Toyota unveiled its third-generation self-driving concept vehicle at the 2018 Consumer Electronics Show in Las Vegas in early January. The Toyota Research Institute showed off its Platform 3.0 on a Lexus LS 600hL full-size sedan. The vehicle combines short-range and long-range sensors to achieve greater accuracy and sensor readouts from previous models.
Perhaps the most important feature is the roof-based lidar system from Luminar. It is smaller and more compact than the lidar on previous Toyota self-driving prototypes, but it sees up to 650 feet (200 meters) away from the car in all directions. At 70 mph during highway driving, that gives the car more than six seconds to react to road conditions at that distance. Sensors embedded in the fenders and bumpers integrate seamlessly into the vehicle as small round areas. The self-driving car looks almost like a normal vehicle because the roof-based sensors and lidar are smaller and less clunky.
In terms of upgrades, the system does better than some competitors. Velodyne, another lidar company, has a system that sees only 394 feet (120 meters) surrounding the vehicle. Toyota’s system has nearly twice the range. Four high-resolution sensor heads allow the self-driving car to make up for any difficult-to-see objects that the lidar might have trouble with, including smaller objects on the road, children and weather. Everything looks aerodynamic. Toyota simply has to start testing its systems to see how this high-tech car performs.

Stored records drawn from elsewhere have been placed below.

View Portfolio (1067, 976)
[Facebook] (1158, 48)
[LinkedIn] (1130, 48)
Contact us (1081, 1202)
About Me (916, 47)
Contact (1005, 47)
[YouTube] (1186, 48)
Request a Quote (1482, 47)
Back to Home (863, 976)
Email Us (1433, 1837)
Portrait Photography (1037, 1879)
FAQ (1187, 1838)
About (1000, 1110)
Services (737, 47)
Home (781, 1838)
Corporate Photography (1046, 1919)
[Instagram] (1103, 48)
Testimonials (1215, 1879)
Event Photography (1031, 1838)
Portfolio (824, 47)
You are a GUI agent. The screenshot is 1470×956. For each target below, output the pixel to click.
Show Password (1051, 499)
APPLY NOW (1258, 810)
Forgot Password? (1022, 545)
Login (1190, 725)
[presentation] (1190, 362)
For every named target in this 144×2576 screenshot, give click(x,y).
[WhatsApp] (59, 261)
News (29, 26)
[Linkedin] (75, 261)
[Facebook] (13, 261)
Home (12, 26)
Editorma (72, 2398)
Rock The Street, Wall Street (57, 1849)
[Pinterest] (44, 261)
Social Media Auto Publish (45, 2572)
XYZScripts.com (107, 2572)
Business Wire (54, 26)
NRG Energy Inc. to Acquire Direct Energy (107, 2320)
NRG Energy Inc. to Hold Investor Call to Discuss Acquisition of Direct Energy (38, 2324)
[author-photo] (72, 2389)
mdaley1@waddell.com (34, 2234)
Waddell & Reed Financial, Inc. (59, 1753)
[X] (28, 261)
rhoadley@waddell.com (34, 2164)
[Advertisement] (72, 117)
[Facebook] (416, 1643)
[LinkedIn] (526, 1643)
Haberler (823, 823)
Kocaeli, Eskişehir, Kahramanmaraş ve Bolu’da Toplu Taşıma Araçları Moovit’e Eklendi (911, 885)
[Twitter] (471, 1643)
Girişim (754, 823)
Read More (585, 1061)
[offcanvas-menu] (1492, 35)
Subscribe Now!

Toyota even plans to go into production of these models sometime later in 2018, but the volume should remain low because demand is not yet there for an untested vehicle and the production costs are still high. Luminar, Calty Design Research and the North American arm of Toyota’s research and development center contributed to the overall design of the vehicle. The self-driving car is the result of one of Toyota’s biggest collaborations to date.